Required work —
Begin at the line containing "Click the Operations dropdown arrow icon" and retype each line through the end of the records exactly. Include nothing else and no pictures.

Saved data entries —
—————

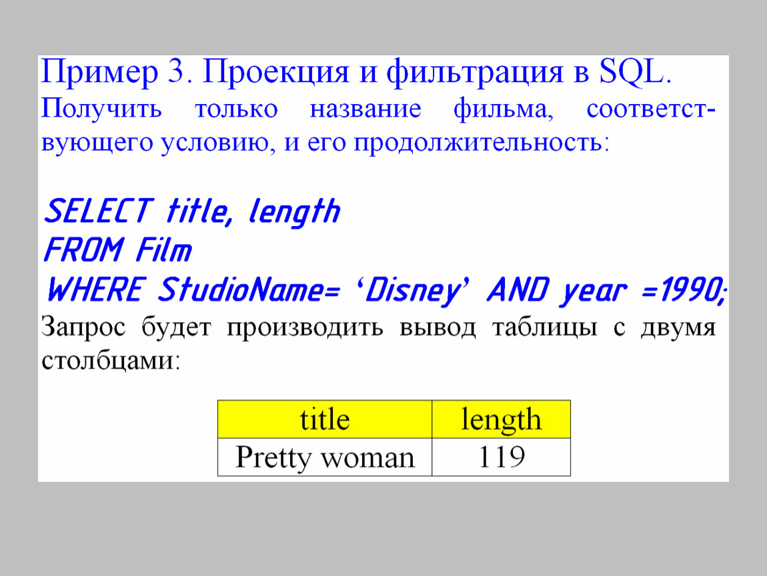Click the FROM keyword in the query
The height and width of the screenshot is (576, 767).
click(83, 251)
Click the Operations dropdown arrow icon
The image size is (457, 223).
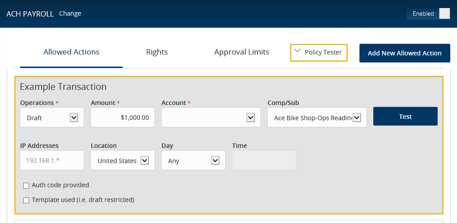(x=74, y=118)
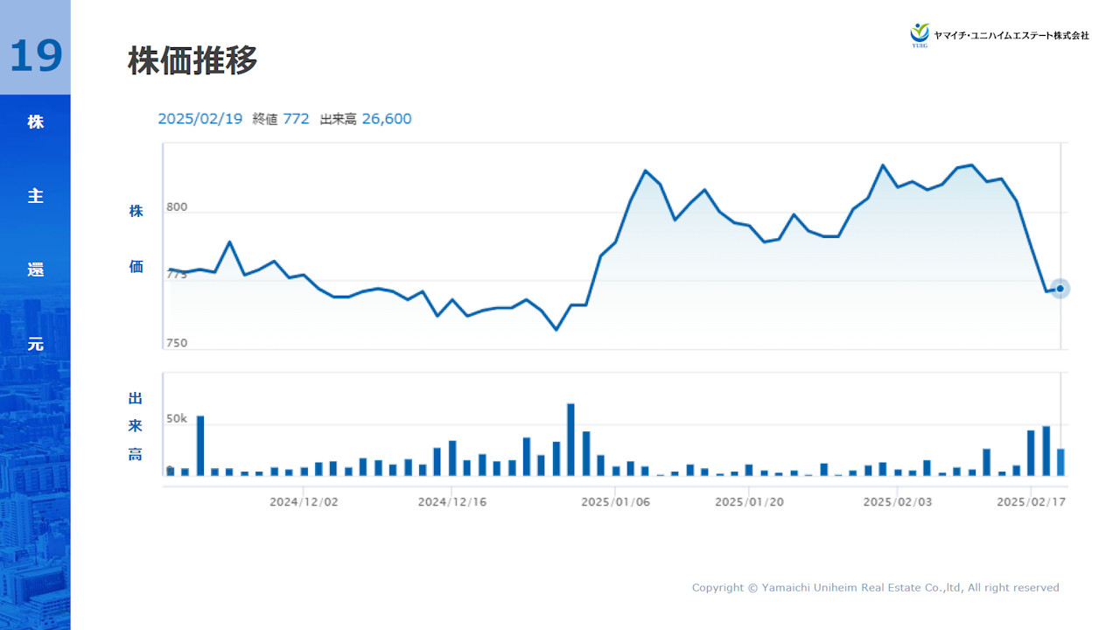
Task: Click the Copyright Yamaichi Uniheim footer text
Action: click(x=875, y=588)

—————

Exercise solution —
Click the Operations dropdown arrow icon
The image size is (457, 223).
(x=74, y=118)
Task: Click the Copyright Yamaichi Uniheim footer text
Action: click(x=875, y=588)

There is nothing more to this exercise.